─── SUPPLIED ENTRIES ───

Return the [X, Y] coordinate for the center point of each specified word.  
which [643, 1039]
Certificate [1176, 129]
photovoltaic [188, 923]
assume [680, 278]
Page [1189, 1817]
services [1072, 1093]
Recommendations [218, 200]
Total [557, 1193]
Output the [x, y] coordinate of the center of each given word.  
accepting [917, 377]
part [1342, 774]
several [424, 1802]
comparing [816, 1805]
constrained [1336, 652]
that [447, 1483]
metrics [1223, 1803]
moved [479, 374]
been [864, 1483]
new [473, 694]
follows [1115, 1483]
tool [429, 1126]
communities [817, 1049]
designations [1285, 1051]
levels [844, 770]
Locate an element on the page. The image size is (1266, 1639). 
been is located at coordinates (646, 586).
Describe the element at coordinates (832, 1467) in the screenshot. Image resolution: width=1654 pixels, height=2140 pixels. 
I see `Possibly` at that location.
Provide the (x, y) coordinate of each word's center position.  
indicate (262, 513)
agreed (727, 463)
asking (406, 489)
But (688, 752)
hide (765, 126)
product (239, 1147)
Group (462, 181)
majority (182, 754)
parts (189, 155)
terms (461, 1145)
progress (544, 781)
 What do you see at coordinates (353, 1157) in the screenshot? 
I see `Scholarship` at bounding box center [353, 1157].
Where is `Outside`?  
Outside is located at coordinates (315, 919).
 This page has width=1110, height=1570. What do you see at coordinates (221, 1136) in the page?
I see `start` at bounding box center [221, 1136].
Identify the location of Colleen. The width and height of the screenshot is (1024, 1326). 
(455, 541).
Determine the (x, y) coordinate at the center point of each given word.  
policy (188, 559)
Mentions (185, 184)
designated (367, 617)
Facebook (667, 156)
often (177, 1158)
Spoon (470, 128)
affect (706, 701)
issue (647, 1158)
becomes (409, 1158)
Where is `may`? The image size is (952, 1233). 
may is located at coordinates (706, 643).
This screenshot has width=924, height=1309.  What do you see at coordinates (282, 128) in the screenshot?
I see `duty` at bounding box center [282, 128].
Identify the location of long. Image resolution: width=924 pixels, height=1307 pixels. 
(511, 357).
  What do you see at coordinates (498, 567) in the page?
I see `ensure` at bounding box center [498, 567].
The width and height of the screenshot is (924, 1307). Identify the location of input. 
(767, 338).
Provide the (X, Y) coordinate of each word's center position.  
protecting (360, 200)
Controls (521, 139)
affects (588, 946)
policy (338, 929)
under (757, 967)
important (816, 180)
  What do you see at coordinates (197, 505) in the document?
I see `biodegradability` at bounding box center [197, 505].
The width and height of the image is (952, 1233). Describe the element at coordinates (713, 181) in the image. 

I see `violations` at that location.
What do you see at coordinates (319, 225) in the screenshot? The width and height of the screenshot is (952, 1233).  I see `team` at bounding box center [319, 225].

───

▶ [GIVEN PROBLEM] Starting at the beginning of the records above and ending at the line that contains "Total [557, 1193]", rewrite those lines as a numbered list, omitting any blank lines.

▶ [RESULT]
1. Return the [X, Y] coordinate for the center point of each specified word.  
2. which [643, 1039]
3. Certificate [1176, 129]
4. photovoltaic [188, 923]
5. assume [680, 278]
6. Page [1189, 1817]
7. services [1072, 1093]
8. Recommendations [218, 200]
9. Total [557, 1193]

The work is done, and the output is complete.